After a quarter of a galactic orbit, the ecliptic plane will be edge-on – the solar system will be like a great wheel rolling in the direction of the sun’s orbit.
We now have a picture of how the Solar system really moves through the galaxy.
But how do we move through the universe as a whole?
The Milky Way is pulled by the gravitational fields of the masses around it.
We’re racing towards the Andromeda galaxy at a couple of hundred kilometers per second, while our entire local group – Andromeda, the Milky Way, and the other little galaxies around us – are being pulled at several hundred km/s towards a mysterious overdensity in the clustering of galaxies called the Great Attractor.
At this point, it becomes really tricky to define a single frame of reference to precisely define our relative velocity.
Except we do have one last recourse – a reference frame granted to us by the earliest epochs of the universe.
The reference frame of the cosmic microwave background.
This is the faint, radio-wavelength light that was emitted by the hot hydrogen that filled the universe before the first stars were born.
Those hydrogen atoms were moving in all different directions, but they had an average velocity.
If you were there near the beginning, and you were moving at the average velocity of those atoms, then the light produced by those atoms would look the same in all directions.
However if you had any different velocity, then the light hitting you from ahead would be a bit more energetic – a bit bluer.
Light hitting you from behind it would be less energetic, or more red.
Well, those atoms are mostly in stars now, but the light they produced is still everywhere.
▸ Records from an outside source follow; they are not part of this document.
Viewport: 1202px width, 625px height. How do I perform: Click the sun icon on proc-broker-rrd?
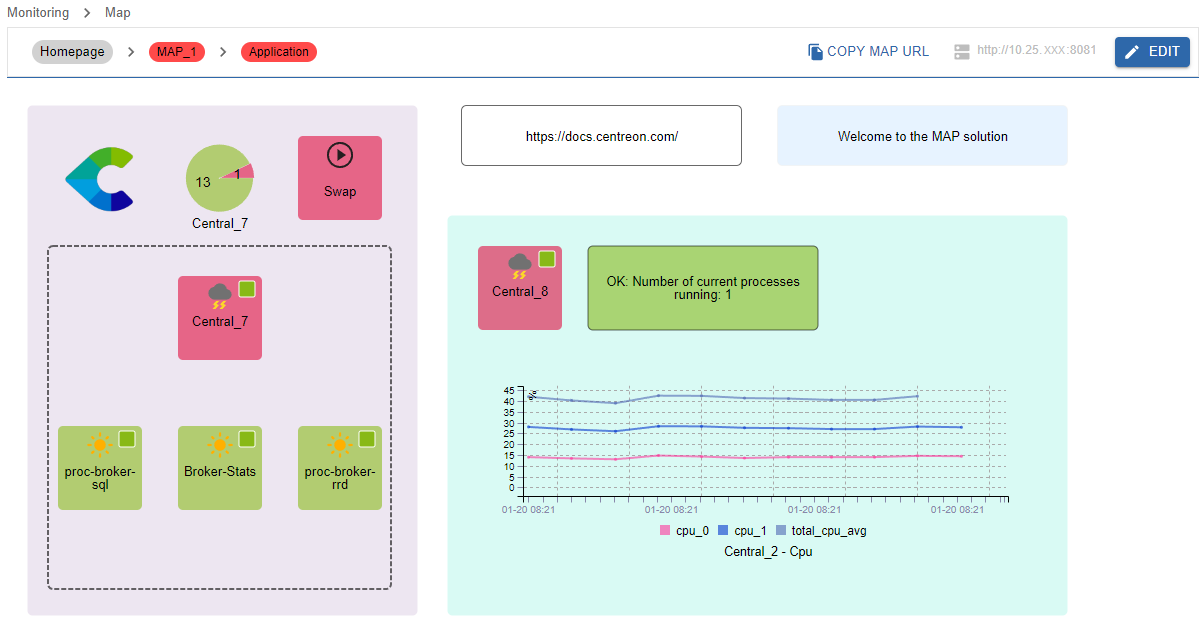point(339,444)
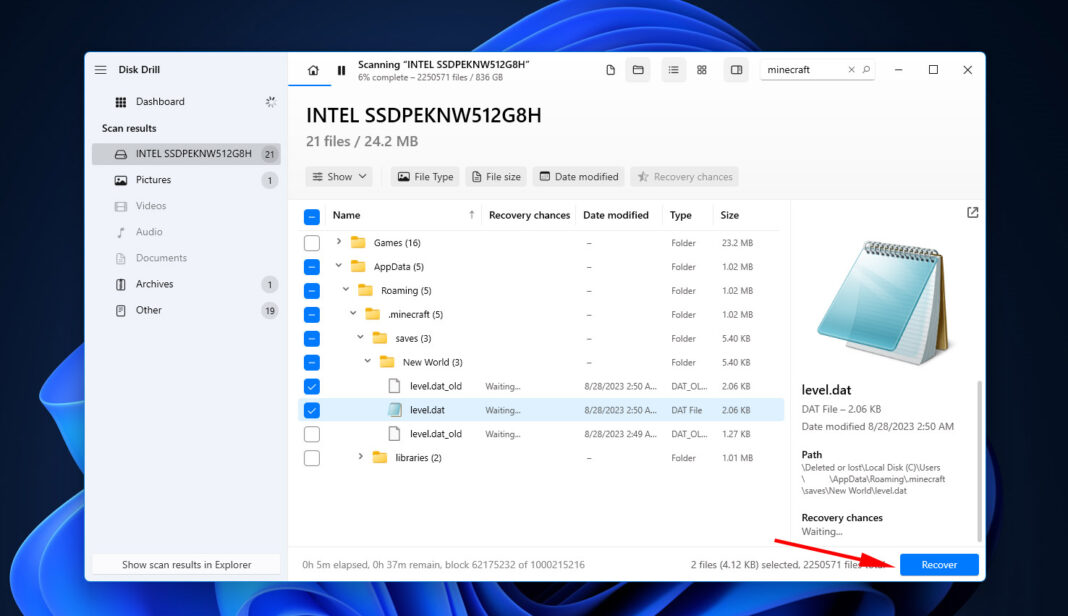Uncheck the first level.dat_old file
This screenshot has width=1068, height=616.
pos(312,385)

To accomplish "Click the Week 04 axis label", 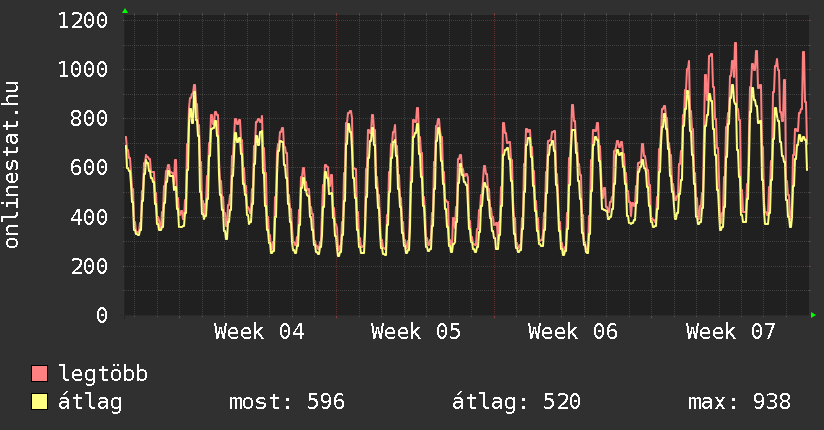I will pos(259,332).
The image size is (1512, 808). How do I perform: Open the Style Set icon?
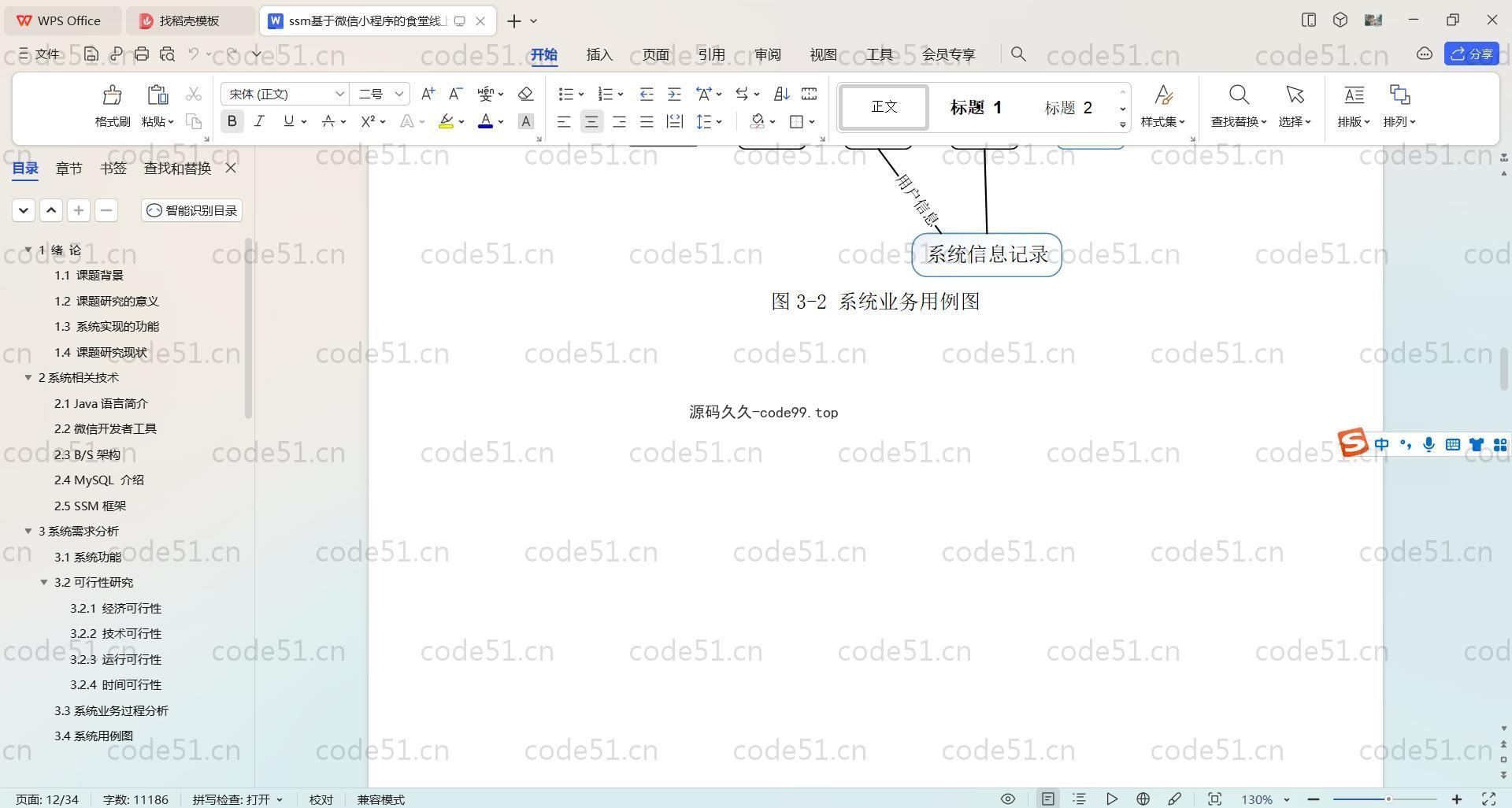pyautogui.click(x=1162, y=95)
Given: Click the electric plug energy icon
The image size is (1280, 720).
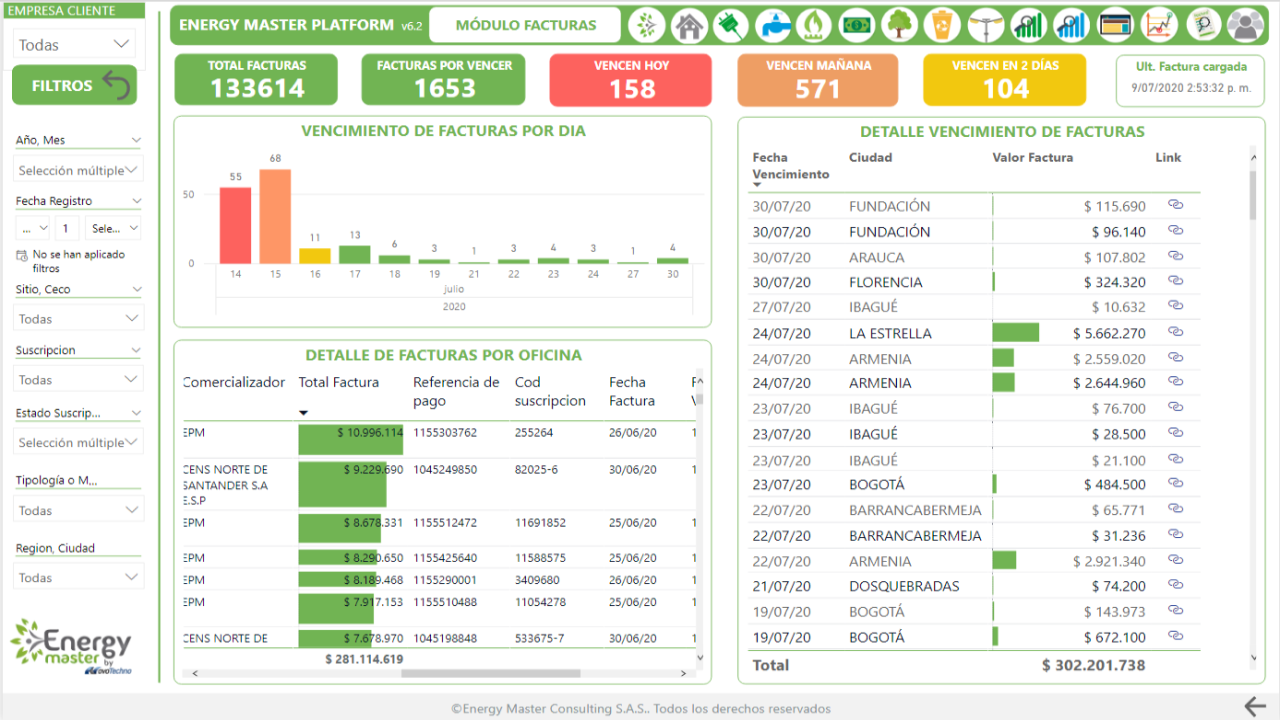Looking at the screenshot, I should pos(731,25).
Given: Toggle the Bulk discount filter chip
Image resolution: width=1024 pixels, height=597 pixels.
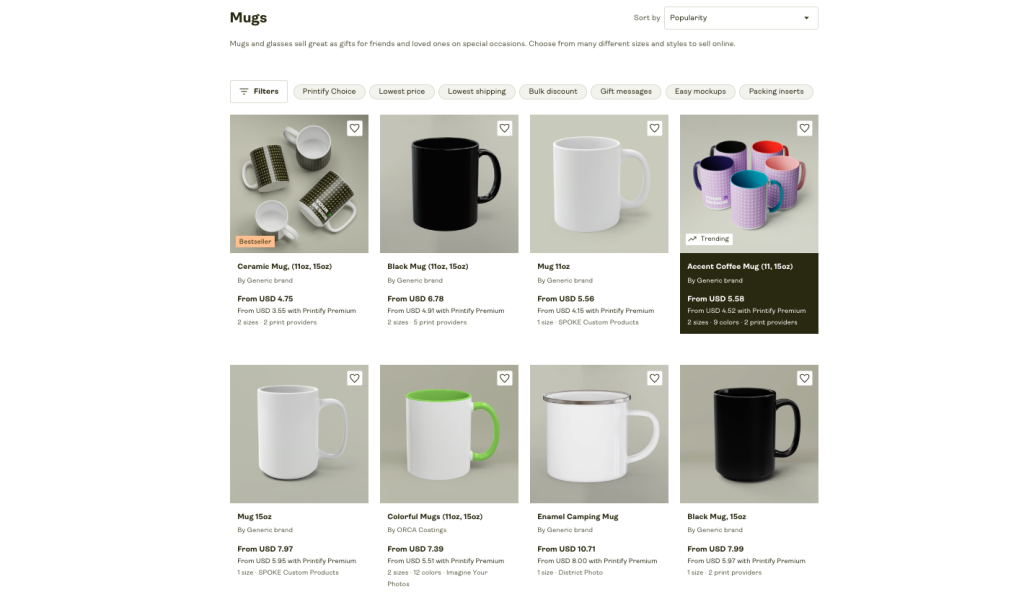Looking at the screenshot, I should [553, 91].
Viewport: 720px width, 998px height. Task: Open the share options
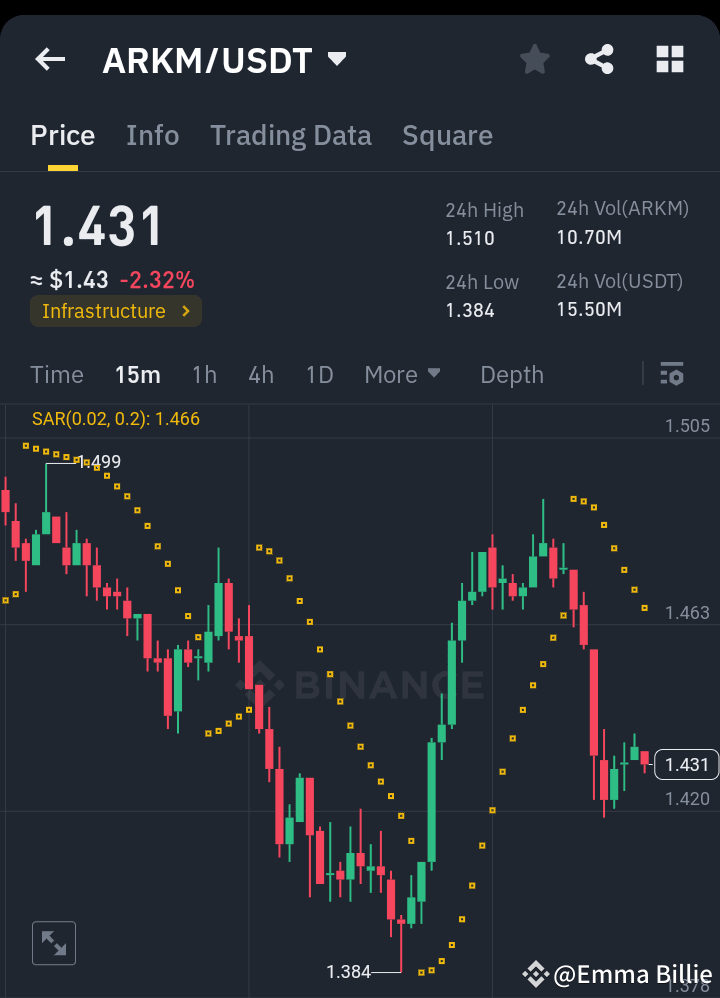coord(599,59)
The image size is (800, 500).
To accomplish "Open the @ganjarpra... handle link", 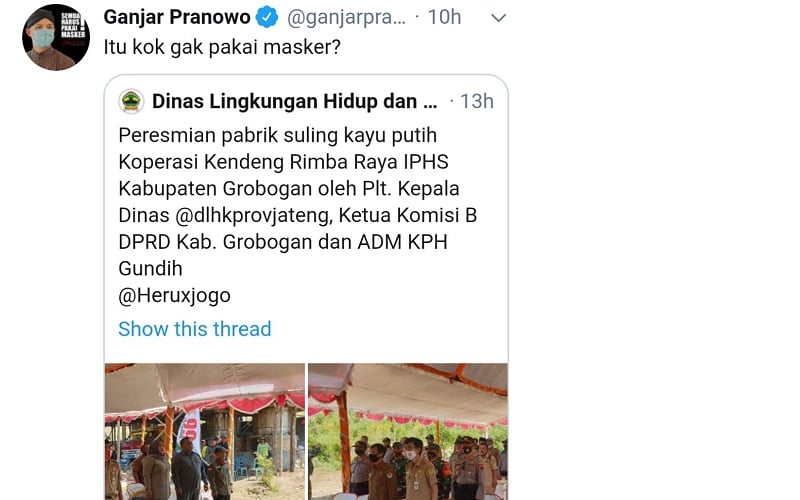I will (346, 18).
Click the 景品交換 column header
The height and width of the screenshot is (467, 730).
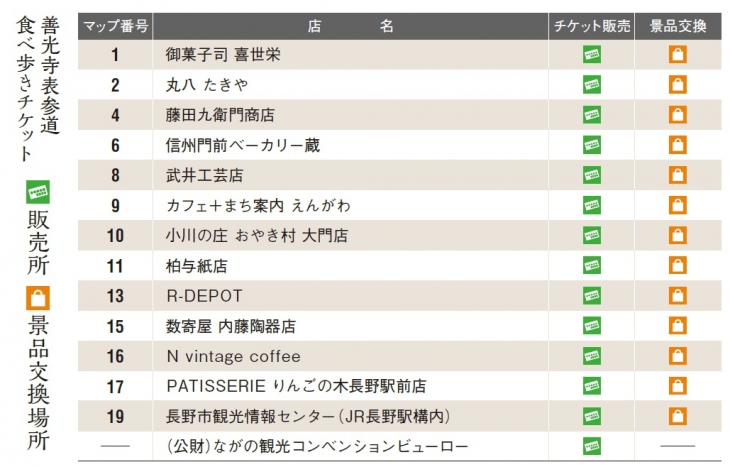[x=677, y=27]

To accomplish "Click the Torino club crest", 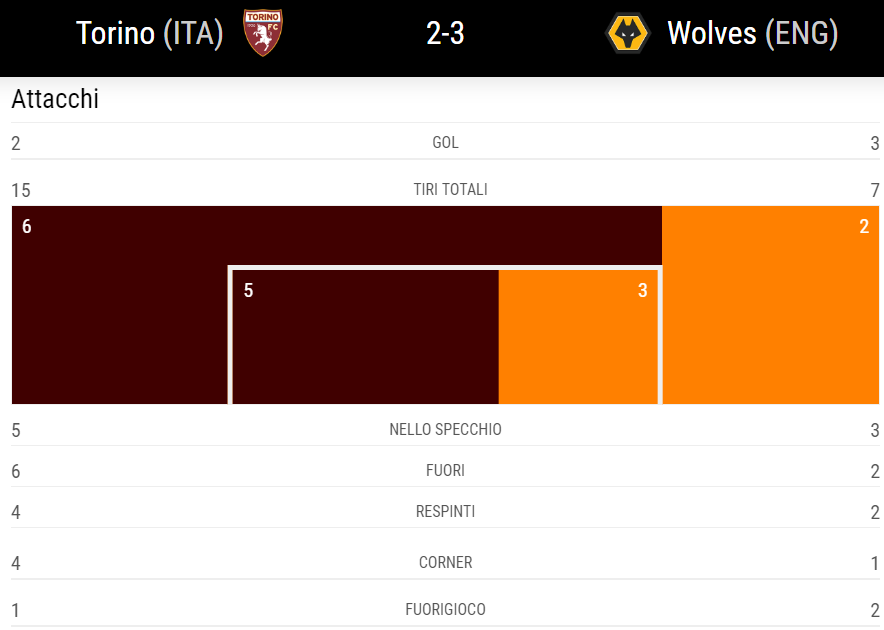I will pos(264,33).
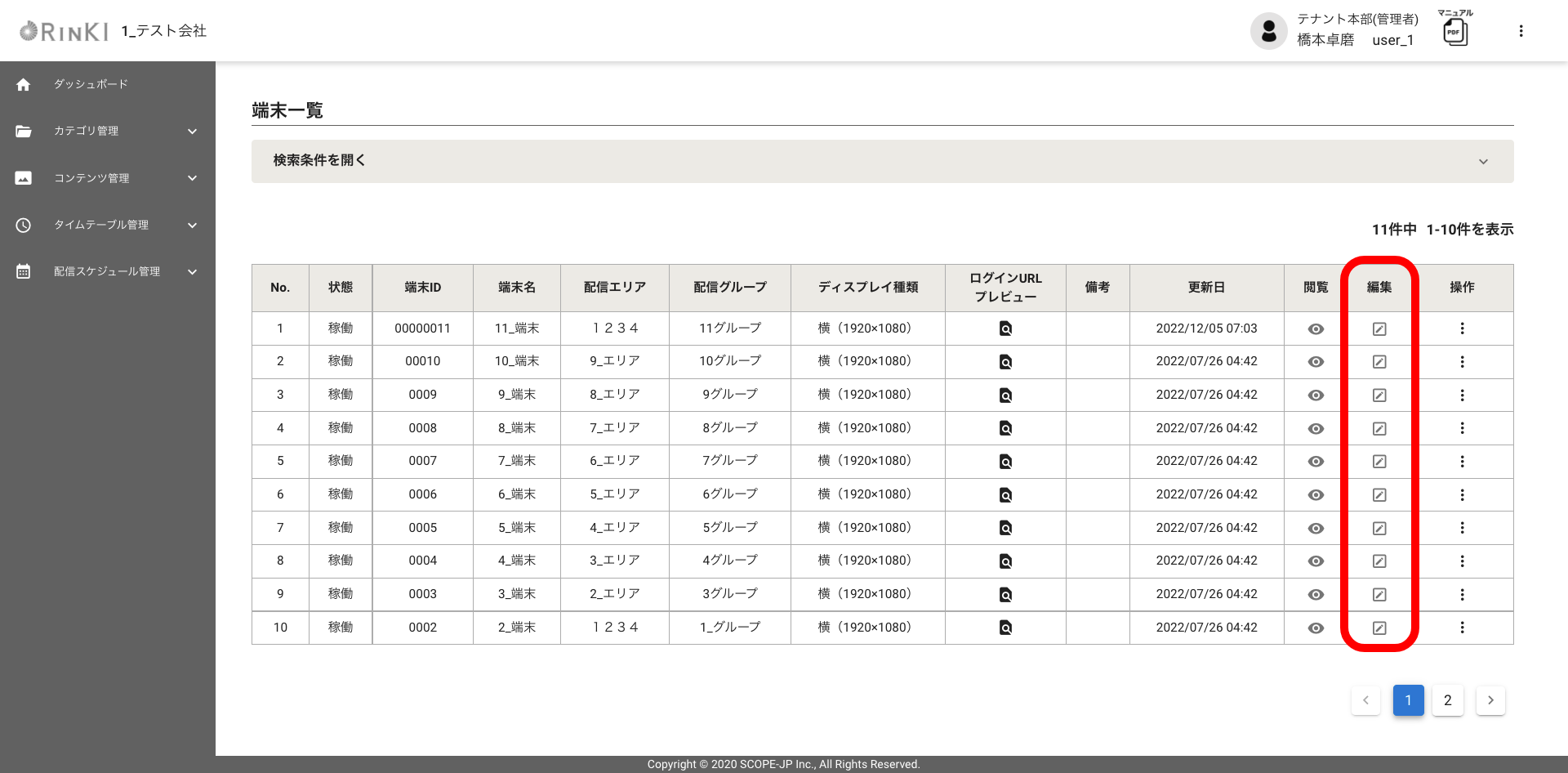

The cosmic microwave background defines a rest frame for the universe.
And we can check our reference frame compared to it.
It turns out that we are hurtling at 368 (+ or – 2) km/s relative to the cosmic rest frame – we’ve been tugged from the cosmic average velocity by vast overdensities of galaxies hundreds of millions of light years away.
So that is how you are currently moving through the universe.
It’s wildly dizzying in all but the reference frame of your own body.
At the most extreme, you are wheeling in squished corkscrew that shifts to a rolling wheel as it dips above and below the galactic disk tracing flower petals around the Milky Way, which in turn forms a galaxy-scale helix, the sum total of our wheeling dance across space time.